[WHAT YOU SHOULD DO]
When you retype the records that follow, keep each word as it is and drop any pictures.

-- DATA follows --

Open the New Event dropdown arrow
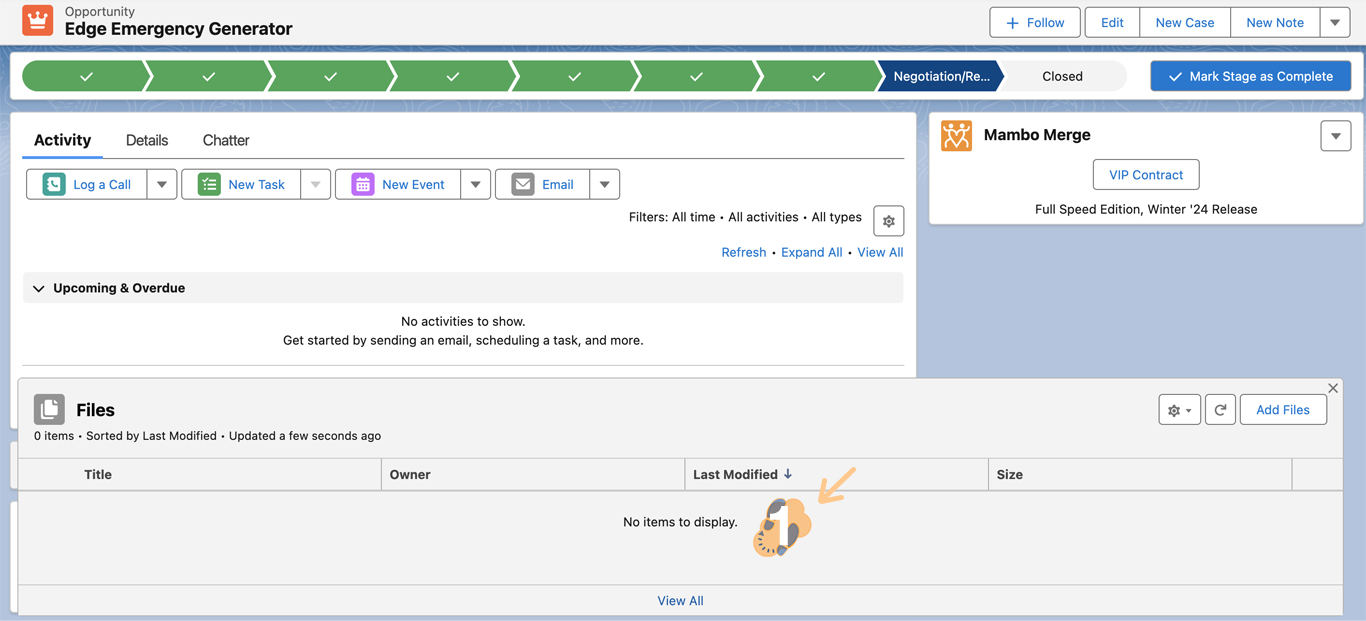The width and height of the screenshot is (1366, 621). pos(476,184)

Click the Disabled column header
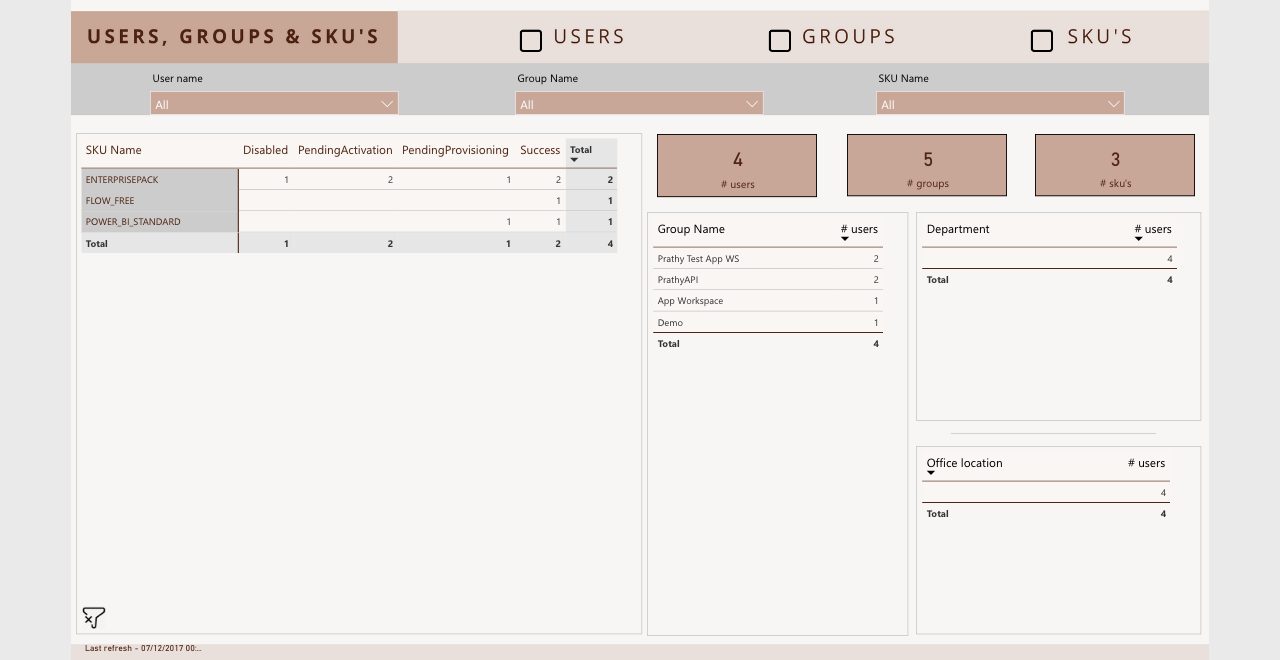point(265,150)
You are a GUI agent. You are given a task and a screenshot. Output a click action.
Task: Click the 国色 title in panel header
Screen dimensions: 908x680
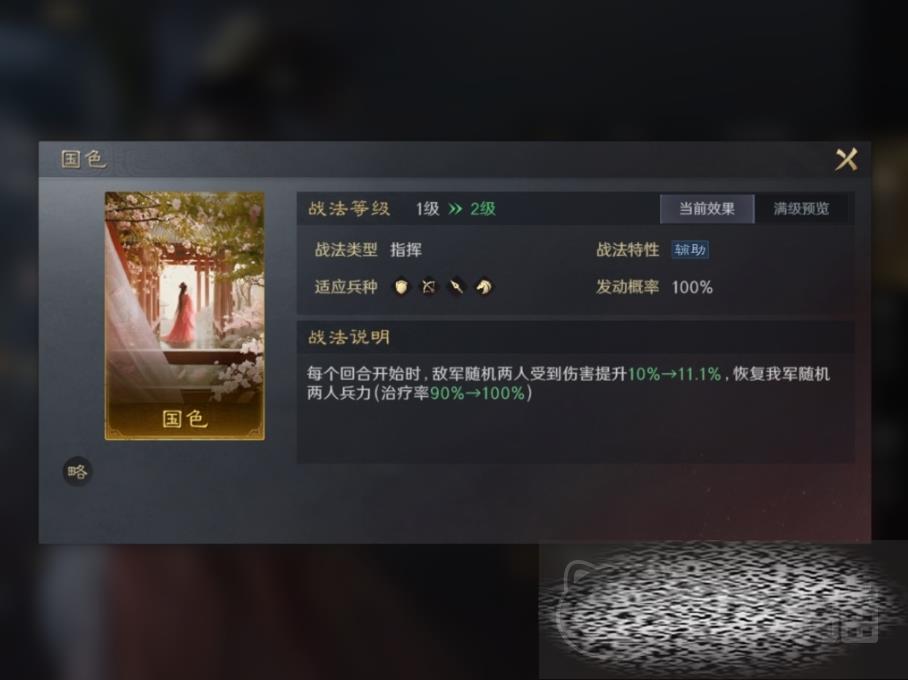click(83, 159)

-- DATA concluded --

[SOLUTION TO THIS PROBLEM]
Open the New Event dropdown arrow
The width and height of the screenshot is (1366, 621). pos(476,184)

Click the Disabled column header
point(265,150)
You are a GUI agent. You are given a task and a screenshot. Output a click action.
Task: Click the 国色 title in panel header
Screen dimensions: 908x680
click(83, 159)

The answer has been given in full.